À Berlin, la mise en lumière d'un réseau criminel mené par Shao Zhiting, doctorant chinois en médecine, suscite des débats autour des violences sexuelles. Active entre 2020 et 2024, cette organisation aurait donc orchestré des agressions sexuelles en utilisant des méthodes de soumission chimique, comme le rapporte Courrier International.
Ce scandale a émergé suite à plusieurs plaintes à Francfort en 2024, entraînant l'arrestation de Zhang Dapeng, le présumé leader du réseau. L'analyse de ses appareils électroniques a révélé l’existence de près de 170.000 fichiers compromettants, témoignant de l’ampleur d’une organisation qui ciblait majoritairement des femmes chinoises via les réseaux sociaux, notamment WeChat.
Une comparaison troublante avec l'affaire Mazan
Les méthodes utilisées ajoutent une dimension inquiétante à cette affaire, souvent comparée à celle de Mazan en France. Selon des experts consultés, la soumission chimique et l’échange de conseils entre les membres du réseau renforcent le sentiment d'impunité parmi les agresseurs. Des investigations ont établi des liens entre des villes comme Francfort, Berlin, Munich et même Los Angeles, avec plusieurs suspects déjà identifiés.

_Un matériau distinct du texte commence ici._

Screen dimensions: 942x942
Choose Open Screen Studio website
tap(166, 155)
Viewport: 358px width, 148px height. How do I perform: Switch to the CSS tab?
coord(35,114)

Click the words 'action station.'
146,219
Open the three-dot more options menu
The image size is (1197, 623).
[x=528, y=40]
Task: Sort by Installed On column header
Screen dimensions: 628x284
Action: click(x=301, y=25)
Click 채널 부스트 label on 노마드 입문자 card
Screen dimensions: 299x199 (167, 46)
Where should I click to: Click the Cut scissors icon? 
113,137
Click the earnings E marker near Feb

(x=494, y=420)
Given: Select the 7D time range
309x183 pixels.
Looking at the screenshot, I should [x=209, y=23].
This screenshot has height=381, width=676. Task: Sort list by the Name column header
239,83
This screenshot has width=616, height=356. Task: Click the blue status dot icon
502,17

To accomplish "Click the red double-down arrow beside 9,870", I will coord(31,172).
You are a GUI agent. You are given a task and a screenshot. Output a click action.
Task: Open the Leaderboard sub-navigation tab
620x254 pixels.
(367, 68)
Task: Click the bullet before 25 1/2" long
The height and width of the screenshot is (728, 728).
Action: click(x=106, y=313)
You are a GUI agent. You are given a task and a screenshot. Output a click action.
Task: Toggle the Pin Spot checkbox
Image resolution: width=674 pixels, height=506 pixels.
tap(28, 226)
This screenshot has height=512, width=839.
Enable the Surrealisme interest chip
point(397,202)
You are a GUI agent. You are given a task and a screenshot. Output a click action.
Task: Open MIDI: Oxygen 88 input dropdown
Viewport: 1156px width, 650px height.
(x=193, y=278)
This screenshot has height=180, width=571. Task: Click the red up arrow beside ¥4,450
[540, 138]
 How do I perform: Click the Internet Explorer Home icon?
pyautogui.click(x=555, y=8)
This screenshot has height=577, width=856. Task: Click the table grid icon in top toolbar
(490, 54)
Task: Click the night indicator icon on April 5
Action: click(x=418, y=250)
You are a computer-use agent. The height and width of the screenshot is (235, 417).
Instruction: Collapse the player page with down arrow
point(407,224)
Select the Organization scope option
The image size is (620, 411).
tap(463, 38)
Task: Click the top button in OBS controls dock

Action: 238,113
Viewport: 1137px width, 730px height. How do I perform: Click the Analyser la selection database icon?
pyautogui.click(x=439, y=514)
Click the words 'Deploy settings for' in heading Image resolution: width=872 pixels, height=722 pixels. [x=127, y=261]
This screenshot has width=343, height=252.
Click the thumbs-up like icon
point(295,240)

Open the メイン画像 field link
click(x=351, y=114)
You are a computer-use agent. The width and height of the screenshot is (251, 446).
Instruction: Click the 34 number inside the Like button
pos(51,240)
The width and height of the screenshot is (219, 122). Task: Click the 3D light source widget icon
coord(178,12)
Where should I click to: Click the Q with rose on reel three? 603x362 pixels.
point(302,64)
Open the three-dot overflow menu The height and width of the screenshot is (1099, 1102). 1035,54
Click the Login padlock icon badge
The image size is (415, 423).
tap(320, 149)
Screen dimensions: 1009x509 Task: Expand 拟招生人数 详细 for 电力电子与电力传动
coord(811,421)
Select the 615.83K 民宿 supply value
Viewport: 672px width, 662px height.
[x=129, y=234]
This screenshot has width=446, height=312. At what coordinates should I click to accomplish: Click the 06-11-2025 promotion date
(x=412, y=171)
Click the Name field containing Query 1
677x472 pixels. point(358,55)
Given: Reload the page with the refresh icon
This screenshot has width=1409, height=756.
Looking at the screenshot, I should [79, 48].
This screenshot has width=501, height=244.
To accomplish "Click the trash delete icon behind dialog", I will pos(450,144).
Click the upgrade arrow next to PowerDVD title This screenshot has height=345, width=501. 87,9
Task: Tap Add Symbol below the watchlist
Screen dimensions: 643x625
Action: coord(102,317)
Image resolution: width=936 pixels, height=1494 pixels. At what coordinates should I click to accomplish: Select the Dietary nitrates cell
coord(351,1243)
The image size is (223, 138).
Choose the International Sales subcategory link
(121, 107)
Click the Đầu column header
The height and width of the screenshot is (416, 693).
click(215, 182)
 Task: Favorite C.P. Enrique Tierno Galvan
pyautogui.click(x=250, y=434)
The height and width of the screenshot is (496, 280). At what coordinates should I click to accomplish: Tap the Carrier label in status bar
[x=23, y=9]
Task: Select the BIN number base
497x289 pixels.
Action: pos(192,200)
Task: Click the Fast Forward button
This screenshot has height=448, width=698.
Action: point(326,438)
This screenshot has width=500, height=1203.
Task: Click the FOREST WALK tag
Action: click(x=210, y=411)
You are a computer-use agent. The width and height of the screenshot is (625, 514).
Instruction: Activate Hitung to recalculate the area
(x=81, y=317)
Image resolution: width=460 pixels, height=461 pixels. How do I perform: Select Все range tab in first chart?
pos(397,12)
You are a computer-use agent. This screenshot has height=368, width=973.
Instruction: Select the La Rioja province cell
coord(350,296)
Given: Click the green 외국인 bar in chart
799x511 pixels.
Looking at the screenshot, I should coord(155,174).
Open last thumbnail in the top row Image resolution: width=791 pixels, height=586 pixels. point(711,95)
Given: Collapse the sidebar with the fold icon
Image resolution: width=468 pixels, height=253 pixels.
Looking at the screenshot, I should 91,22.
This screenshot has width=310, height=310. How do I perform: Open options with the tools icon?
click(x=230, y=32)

Ainsi, plusieurs membres impliqués ont déjà écopé de lourdes peines, dont Zhang Dapeng, condamné à quatorze ans de prison en février 2026. Les recherches soulèvent des préoccupations quant aux milliers d’utilisateurs de groupes Telegram où circulaient des contenus liés aux agressions, laissant transparaître un réseau complexe d’avidité criminelle.
Le débat s'intensifie autour de la nécessité de réguler ces espaces numériques où la violence sexuelle semble prospérer, tout en questionnant le rôle de la communauté dans la dénonciation de telles pratiques.